# TAREFAS
- A) Responda com base no trecho sobre a disputa judicial do ICMS:
(i) Qual convênio, segundo o trecho, o contribuinte sabia que não lhe garantia sozinho o direito ao creditamento integral do ICMS?
(ii) O Estado agravou a decisão do TJGO?
(iii) Se a circunstância tivesse sido prequestionada, que recurso caberia ao STJ além do R.E.?
- B) Prossiga com o trecho sobre a disputa judicial do ICMS a partir da última frase apresentada.

# TRECHO DO TEXTO
────────────────
Outro erro determinante na derrota judicial do Estado foi a manobra processual efetuada pelo contribuinte e não identificada pelo Estado logo após a confirmação da sentença em acórdão do TJGO, onde o contribuinte ciente de que o Convênio ICMS 128/94, sozinho, não lhe garantia o direito ao creditamento integral do ICMS, e já vislumbrando uma provável reforma da decisão local nos tribunais superiores, agravou a decisão do TJGO com outra inovação, alegado dessa vez omissão no acórdão agravado quanto a aplicação da Lei 13.453/99, que curiosamente só foi citada no processo nesse momento processual. O Estado, por sua vez, não agravou a decisão do TJGO.

A manobra surtiu efeito e mesmo sendo o agravo rejeitado pelo TJGO,  deixou registrado em seu teor que o voto questionado foi claro em dispor que: ... a Lei Estadual n. 13.453/97 autoriza a redução de base de cálculo com a manutenção do crédito..., afirmação essa em total descompasso com o teor do acórdão agravado, que não faz menção alguma sobre a referida lei, tampouco o citado diploma autoriza o não estorno dos créditos do ICMS nas saídas de mercadorias com redução de base de cálculo.

Contribuintes goianos que tentaram a mesma tese no Judiciário, sem sucesso
Assim, o Estado apresenta recurso ao STF ignorando o fato de que os embargos opostos pelo contribuinte acabaram inovando a decisão do tribunal local, que confirmou equivocadamente que a Lei estadual n. 13.453/97 concedida autorização. Se tal circunstância fosse prequestionada, além do R.E., caberia Resp. ao STJ, com grande possibilidade de êxito.
────────────────
# DADOS FORNECIDOS

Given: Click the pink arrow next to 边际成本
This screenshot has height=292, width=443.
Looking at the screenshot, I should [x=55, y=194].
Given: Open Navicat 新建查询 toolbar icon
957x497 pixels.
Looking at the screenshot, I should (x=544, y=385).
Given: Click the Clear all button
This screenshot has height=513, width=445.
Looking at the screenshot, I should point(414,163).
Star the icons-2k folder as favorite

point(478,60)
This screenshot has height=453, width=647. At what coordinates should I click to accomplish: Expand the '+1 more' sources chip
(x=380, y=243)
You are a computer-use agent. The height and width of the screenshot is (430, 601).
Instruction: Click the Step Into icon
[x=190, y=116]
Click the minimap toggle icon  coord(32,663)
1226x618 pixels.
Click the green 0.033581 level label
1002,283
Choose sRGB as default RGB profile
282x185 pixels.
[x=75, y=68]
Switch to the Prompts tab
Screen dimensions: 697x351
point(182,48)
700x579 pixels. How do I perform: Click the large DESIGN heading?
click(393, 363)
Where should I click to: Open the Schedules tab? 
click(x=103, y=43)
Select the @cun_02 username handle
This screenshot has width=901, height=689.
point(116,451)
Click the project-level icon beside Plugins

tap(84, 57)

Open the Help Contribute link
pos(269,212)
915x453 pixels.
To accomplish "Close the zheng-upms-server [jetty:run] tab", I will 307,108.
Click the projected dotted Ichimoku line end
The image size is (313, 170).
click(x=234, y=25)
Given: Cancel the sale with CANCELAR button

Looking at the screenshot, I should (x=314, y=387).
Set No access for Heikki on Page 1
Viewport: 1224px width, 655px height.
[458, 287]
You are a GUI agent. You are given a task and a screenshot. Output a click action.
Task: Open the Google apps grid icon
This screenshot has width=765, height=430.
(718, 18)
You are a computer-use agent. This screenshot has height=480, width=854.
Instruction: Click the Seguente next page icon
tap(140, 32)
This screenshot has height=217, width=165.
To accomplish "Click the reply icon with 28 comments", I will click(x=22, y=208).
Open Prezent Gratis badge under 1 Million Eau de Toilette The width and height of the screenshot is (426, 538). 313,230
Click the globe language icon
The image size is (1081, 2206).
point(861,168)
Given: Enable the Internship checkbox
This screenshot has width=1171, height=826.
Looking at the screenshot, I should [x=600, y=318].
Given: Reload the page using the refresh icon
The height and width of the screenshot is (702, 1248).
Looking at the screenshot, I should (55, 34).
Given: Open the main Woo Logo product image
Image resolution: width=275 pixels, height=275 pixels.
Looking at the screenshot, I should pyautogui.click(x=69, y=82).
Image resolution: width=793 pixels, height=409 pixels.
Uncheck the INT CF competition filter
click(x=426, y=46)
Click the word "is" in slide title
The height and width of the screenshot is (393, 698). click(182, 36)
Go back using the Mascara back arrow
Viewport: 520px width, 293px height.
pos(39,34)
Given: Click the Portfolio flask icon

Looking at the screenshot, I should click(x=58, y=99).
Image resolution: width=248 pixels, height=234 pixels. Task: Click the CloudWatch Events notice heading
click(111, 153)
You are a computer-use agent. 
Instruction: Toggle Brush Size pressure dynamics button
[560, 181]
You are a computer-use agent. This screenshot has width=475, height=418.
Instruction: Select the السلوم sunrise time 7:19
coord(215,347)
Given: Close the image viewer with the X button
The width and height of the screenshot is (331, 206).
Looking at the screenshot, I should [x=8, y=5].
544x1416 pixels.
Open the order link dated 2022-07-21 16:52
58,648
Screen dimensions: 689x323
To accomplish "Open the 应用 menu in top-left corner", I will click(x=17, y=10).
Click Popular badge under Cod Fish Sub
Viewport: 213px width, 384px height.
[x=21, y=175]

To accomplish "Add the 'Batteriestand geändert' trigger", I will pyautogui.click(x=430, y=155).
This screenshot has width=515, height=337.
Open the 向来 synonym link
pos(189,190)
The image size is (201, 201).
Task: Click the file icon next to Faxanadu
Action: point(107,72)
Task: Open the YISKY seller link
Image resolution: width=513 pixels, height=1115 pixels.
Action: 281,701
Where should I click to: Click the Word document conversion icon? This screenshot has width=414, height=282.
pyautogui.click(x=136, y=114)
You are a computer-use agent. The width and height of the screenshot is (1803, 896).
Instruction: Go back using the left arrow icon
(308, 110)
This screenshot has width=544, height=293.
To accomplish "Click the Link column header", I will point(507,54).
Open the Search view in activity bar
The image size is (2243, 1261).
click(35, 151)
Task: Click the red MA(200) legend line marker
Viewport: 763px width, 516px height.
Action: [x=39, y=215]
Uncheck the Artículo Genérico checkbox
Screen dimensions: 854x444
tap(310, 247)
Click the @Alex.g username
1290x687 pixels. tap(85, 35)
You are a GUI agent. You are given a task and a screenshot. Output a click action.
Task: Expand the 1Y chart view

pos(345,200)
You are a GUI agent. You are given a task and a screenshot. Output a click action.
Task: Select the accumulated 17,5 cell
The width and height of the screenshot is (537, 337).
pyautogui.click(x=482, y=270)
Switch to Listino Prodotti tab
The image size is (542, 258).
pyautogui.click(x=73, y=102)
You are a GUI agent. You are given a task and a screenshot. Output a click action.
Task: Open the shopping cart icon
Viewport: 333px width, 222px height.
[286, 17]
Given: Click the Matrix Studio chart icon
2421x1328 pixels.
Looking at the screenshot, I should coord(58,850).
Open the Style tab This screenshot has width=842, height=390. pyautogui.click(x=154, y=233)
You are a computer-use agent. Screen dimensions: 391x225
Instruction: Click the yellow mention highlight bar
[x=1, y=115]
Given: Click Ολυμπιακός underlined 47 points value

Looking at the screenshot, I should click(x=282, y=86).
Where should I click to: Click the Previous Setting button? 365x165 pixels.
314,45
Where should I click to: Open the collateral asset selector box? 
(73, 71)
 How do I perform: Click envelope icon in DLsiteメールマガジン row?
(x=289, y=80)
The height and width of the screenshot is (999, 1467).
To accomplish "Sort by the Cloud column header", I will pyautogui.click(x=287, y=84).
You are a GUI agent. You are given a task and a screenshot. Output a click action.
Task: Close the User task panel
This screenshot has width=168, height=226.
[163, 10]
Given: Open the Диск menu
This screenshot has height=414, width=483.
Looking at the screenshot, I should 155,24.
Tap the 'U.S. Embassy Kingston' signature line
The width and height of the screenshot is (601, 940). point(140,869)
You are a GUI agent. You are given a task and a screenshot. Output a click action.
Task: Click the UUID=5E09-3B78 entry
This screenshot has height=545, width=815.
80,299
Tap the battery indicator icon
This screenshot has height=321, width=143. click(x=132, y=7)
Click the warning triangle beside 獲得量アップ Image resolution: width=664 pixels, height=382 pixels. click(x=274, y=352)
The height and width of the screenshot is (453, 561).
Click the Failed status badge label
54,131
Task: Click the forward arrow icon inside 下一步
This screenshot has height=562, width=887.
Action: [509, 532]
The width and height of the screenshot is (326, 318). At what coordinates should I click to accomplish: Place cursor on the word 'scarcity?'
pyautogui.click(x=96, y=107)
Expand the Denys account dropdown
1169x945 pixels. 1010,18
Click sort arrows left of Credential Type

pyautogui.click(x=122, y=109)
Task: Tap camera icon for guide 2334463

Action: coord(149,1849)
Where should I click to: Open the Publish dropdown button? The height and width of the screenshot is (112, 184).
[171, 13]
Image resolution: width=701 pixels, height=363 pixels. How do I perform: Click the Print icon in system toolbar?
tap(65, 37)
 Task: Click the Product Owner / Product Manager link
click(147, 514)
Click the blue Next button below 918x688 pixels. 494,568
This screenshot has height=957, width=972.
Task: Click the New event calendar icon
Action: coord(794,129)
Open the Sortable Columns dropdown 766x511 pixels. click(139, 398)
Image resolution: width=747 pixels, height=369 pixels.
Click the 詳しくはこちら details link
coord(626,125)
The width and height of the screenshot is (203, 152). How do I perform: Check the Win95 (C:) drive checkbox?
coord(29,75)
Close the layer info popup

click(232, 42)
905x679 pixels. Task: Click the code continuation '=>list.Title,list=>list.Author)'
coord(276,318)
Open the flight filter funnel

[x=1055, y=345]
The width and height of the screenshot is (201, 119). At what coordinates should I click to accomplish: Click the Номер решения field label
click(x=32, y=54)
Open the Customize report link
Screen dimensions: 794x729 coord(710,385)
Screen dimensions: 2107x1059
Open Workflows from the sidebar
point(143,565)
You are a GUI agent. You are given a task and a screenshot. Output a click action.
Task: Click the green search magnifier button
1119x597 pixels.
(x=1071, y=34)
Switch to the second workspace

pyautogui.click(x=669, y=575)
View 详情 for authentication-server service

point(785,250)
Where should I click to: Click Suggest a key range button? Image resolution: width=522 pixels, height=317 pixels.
────────────────
# RESPOSTAS POR TAREFA
- A)
(i) O Convênio ICMS 128/94.
(ii) Não, o Estado não agravou a decisão do TJGO.
(iii) Caberia Resp. ao STJ, com grande possibilidade de êxito.

- B)
Com um recurso que na prática versava tão somente sobre a impertinência da autorização automática de estorno conferida pelo Convênio ICMS 128/94, numa lacônica decisão monocrática, confirmada pelos agravos que se seguiram, o Min. Gilmar Mendes negou provimento ao recurso do Estado de Goiás, concordando que o referido convênio realmente traz apenas uma faculdade ao ente tributante, porém consignando que o TJ de origem teria afirmado em acórdão a existência de lei local (13.453/97) que autoriza o não estorno do ICMS, não cabendo ao STF adentrar na seara infraconstitucional, tarefa dos tribunais inferiores.

Com o trânsito em julgado da ação o contribuinte requereu da pasta fazendária o aproveitamento dos créditos não estornados, na ordem de R$ 180 milhões, já tendo abatido perto da metade desse valor no ICMS que deveria recolher ao Estado de Goiás.